→ WHAT YOU WILL DO
Write out each record a second time, exactly.

Dataset entries
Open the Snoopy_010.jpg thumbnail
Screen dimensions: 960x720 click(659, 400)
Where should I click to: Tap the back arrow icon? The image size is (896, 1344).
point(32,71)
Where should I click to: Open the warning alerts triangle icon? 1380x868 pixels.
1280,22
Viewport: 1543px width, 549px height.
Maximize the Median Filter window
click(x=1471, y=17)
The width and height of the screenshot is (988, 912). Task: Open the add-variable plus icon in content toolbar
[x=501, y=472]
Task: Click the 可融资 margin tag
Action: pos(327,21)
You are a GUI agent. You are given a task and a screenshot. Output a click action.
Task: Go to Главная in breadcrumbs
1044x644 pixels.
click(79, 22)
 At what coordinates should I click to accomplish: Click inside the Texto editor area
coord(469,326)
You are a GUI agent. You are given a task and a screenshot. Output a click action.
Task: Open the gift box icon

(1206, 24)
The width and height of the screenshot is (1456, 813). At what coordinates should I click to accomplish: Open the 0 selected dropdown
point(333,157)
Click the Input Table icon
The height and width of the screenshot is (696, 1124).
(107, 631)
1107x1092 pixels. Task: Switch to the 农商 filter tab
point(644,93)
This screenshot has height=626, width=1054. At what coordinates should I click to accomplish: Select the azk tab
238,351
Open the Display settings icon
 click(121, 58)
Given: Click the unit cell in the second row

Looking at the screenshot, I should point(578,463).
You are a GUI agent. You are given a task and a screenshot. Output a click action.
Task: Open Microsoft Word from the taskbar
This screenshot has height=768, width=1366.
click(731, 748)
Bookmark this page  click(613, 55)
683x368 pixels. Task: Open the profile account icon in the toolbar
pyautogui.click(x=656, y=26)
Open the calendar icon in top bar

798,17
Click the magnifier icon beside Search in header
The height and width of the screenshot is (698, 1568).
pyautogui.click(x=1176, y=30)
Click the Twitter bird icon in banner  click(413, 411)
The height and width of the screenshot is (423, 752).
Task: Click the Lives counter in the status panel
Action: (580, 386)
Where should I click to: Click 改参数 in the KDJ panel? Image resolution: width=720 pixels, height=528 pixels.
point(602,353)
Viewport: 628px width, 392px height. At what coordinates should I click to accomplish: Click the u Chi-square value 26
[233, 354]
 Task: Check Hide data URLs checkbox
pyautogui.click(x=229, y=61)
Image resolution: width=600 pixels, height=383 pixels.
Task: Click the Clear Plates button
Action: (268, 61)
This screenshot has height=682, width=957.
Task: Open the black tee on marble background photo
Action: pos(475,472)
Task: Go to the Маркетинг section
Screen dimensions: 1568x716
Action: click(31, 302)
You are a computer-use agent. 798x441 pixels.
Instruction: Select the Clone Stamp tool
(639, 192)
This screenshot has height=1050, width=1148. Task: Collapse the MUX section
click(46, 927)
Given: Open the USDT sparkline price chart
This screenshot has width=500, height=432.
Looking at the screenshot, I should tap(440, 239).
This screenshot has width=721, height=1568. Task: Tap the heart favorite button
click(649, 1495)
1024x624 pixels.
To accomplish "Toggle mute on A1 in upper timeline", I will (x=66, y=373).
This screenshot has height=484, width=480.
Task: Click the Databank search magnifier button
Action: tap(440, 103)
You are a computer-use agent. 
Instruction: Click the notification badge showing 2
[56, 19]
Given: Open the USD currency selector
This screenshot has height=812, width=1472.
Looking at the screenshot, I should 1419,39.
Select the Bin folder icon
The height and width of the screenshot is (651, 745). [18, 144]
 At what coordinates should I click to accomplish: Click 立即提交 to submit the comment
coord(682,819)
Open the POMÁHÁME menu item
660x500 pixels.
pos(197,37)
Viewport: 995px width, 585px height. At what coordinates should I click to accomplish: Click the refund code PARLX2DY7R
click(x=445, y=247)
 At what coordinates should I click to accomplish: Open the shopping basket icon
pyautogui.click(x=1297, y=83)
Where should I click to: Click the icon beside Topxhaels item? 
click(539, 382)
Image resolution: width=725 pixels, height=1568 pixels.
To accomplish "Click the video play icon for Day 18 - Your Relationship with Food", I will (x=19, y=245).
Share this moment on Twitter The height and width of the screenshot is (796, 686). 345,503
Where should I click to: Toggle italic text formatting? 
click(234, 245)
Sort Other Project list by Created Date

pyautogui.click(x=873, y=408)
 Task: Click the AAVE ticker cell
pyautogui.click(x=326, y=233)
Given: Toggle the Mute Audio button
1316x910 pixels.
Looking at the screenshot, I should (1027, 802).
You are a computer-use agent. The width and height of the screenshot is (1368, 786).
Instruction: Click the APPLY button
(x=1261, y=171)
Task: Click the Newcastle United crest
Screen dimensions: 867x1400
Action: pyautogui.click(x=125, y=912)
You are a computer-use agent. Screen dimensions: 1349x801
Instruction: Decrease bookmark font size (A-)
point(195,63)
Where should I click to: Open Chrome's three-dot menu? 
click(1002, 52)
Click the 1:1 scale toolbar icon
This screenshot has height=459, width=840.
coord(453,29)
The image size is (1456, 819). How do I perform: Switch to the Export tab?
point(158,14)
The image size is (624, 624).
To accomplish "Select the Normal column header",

→ FINISHED EXERCISE
Open the Snoopy_010.jpg thumbnail
Screen dimensions: 960x720 click(659, 400)
Where should I click to: Tap the back arrow icon? The image size is (896, 1344).
point(32,71)
Where should I click to: Open the warning alerts triangle icon? 1380x868 pixels.
1280,22
Viewport: 1543px width, 549px height.
Maximize the Median Filter window
click(x=1471, y=17)
The width and height of the screenshot is (988, 912). Task: Open the add-variable plus icon in content toolbar
[x=501, y=472]
Task: Click the 可融资 margin tag
Action: pos(327,21)
You are a GUI agent. You are given a task and a screenshot. Output a click action.
Task: Go to Главная in breadcrumbs
1044x644 pixels.
click(79, 22)
 At what coordinates should I click to accomplish: Click inside the Texto editor area
coord(469,326)
You are a GUI agent. You are given a task and a screenshot. Output a click action.
Task: Open the gift box icon

(1206, 24)
The width and height of the screenshot is (1456, 813). At what coordinates should I click to accomplish: Open the 0 selected dropdown
point(333,157)
Click the Input Table icon
The height and width of the screenshot is (696, 1124).
(107, 631)
1107x1092 pixels. Task: Switch to the 农商 filter tab
point(644,93)
This screenshot has height=626, width=1054. At what coordinates should I click to accomplish: Select the azk tab
238,351
Open the Display settings icon
 click(121, 58)
Given: Click the unit cell in the second row

Looking at the screenshot, I should point(578,463).
You are a GUI agent. You are given a task and a screenshot. Output a click action.
Task: Open Microsoft Word from the taskbar
This screenshot has height=768, width=1366.
click(731, 748)
Bookmark this page  click(613, 55)
683x368 pixels. Task: Open the profile account icon in the toolbar
pyautogui.click(x=656, y=26)
Open the calendar icon in top bar

798,17
Click the magnifier icon beside Search in header
The height and width of the screenshot is (698, 1568).
pyautogui.click(x=1176, y=30)
Click the Twitter bird icon in banner  click(413, 411)
The height and width of the screenshot is (423, 752).
Task: Click the Lives counter in the status panel
Action: (580, 386)
Where should I click to: Click 改参数 in the KDJ panel? Image resolution: width=720 pixels, height=528 pixels.
point(602,353)
Viewport: 628px width, 392px height. At what coordinates should I click to accomplish: Click the u Chi-square value 26
[233, 354]
 Task: Check Hide data URLs checkbox
pyautogui.click(x=229, y=61)
Image resolution: width=600 pixels, height=383 pixels.
Task: Click the Clear Plates button
Action: (268, 61)
This screenshot has height=682, width=957.
Task: Open the black tee on marble background photo
Action: pos(475,472)
Task: Go to the Маркетинг section
Screen dimensions: 1568x716
Action: click(31, 302)
You are a computer-use agent. 798x441 pixels.
Instruction: Select the Clone Stamp tool
(639, 192)
This screenshot has height=1050, width=1148. Task: Collapse the MUX section
click(46, 927)
Given: Open the USDT sparkline price chart
This screenshot has width=500, height=432.
Looking at the screenshot, I should tap(440, 239).
This screenshot has width=721, height=1568. Task: Tap the heart favorite button
click(649, 1495)
1024x624 pixels.
To accomplish "Toggle mute on A1 in upper timeline", I will (x=66, y=373).
This screenshot has height=484, width=480.
Task: Click the Databank search magnifier button
Action: tap(440, 103)
You are a computer-use agent. 
Instruction: Click the notification badge showing 2
[56, 19]
Given: Open the USD currency selector
This screenshot has height=812, width=1472.
Looking at the screenshot, I should 1419,39.
Select the Bin folder icon
The height and width of the screenshot is (651, 745). [18, 144]
 At what coordinates should I click to accomplish: Click 立即提交 to submit the comment
coord(682,819)
Open the POMÁHÁME menu item
660x500 pixels.
pos(197,37)
Viewport: 995px width, 585px height. At what coordinates should I click to accomplish: Click the refund code PARLX2DY7R
click(x=445, y=247)
 At what coordinates should I click to accomplish: Open the shopping basket icon
pyautogui.click(x=1297, y=83)
Where should I click to: Click the icon beside Topxhaels item? 
click(539, 382)
Image resolution: width=725 pixels, height=1568 pixels.
To accomplish "Click the video play icon for Day 18 - Your Relationship with Food", I will (x=19, y=245).
Share this moment on Twitter The height and width of the screenshot is (796, 686). 345,503
Where should I click to: Toggle italic text formatting? 
click(234, 245)
Sort Other Project list by Created Date

pyautogui.click(x=873, y=408)
 Task: Click the AAVE ticker cell
pyautogui.click(x=326, y=233)
Given: Toggle the Mute Audio button
1316x910 pixels.
Looking at the screenshot, I should (1027, 802).
You are a computer-use agent. The width and height of the screenshot is (1368, 786).
Instruction: Click the APPLY button
(x=1261, y=171)
Task: Click the Newcastle United crest
Screen dimensions: 867x1400
Action: pyautogui.click(x=125, y=912)
You are a computer-use agent. Screen dimensions: 1349x801
Instruction: Decrease bookmark font size (A-)
point(195,63)
Where should I click to: Open Chrome's three-dot menu? 
click(1002, 52)
Click the 1:1 scale toolbar icon
This screenshot has height=459, width=840.
coord(453,29)
The image size is (1456, 819). How do I perform: Switch to the Export tab?
point(158,14)
The image size is (624, 624).
To accomplish "Select the Normal column header",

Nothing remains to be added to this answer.